**Given data**:
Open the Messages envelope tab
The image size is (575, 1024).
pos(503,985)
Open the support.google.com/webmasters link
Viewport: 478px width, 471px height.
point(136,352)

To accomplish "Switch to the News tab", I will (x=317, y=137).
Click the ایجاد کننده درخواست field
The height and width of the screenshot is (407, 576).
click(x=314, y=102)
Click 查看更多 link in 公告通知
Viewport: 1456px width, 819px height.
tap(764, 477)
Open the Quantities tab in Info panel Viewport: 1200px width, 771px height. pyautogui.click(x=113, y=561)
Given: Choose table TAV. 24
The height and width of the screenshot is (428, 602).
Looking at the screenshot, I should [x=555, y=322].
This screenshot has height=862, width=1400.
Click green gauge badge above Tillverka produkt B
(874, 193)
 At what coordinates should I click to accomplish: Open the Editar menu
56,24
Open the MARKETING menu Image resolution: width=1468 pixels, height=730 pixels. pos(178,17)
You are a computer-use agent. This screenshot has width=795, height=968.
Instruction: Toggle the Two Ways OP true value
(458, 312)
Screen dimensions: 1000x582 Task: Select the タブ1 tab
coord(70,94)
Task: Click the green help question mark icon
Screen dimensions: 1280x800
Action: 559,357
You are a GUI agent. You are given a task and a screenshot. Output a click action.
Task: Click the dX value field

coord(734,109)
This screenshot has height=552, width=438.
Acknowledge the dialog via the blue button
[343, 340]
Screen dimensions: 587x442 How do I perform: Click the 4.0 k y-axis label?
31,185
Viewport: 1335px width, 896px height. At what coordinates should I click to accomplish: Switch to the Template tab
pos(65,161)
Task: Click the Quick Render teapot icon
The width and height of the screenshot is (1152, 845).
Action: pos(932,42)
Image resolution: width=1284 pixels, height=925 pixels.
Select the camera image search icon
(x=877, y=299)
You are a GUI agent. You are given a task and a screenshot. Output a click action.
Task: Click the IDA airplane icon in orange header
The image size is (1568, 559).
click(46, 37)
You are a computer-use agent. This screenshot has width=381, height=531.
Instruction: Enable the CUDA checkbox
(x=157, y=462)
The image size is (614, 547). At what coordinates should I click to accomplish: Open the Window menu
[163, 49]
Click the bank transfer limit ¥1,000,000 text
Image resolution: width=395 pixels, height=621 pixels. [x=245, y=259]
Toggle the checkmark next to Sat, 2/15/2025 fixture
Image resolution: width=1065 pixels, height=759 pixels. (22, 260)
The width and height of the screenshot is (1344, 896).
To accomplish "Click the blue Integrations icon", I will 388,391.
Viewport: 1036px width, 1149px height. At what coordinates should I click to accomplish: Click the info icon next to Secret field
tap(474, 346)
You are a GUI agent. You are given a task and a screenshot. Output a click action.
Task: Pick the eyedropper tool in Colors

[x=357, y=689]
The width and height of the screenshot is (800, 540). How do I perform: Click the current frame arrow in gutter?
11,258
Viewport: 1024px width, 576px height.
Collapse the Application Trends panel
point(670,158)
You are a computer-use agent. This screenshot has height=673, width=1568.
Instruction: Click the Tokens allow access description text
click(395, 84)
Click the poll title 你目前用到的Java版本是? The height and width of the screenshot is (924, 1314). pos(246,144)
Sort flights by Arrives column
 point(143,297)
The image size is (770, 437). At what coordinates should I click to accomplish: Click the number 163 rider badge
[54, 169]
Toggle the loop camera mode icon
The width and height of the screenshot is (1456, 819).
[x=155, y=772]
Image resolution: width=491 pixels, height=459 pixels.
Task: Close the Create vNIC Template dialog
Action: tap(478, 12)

**What you need to do**:
Copy out the items from the line containing "Viewport: 1335px width, 896px" through the line containing "click(46, 37)", swapping "teapot" for "kettle" and leaving everything else unchanged.

**Answer to this exercise**:
Viewport: 1335px width, 896px height. At what coordinates should I click to accomplish: Switch to the Template tab
pos(65,161)
Task: Click the Quick Render kettle icon
The width and height of the screenshot is (1152, 845).
Action: pos(932,42)
Image resolution: width=1284 pixels, height=925 pixels.
Select the camera image search icon
(x=877, y=299)
You are a GUI agent. You are given a task and a screenshot. Output a click action.
Task: Click the IDA airplane icon in orange header
The image size is (1568, 559).
click(46, 37)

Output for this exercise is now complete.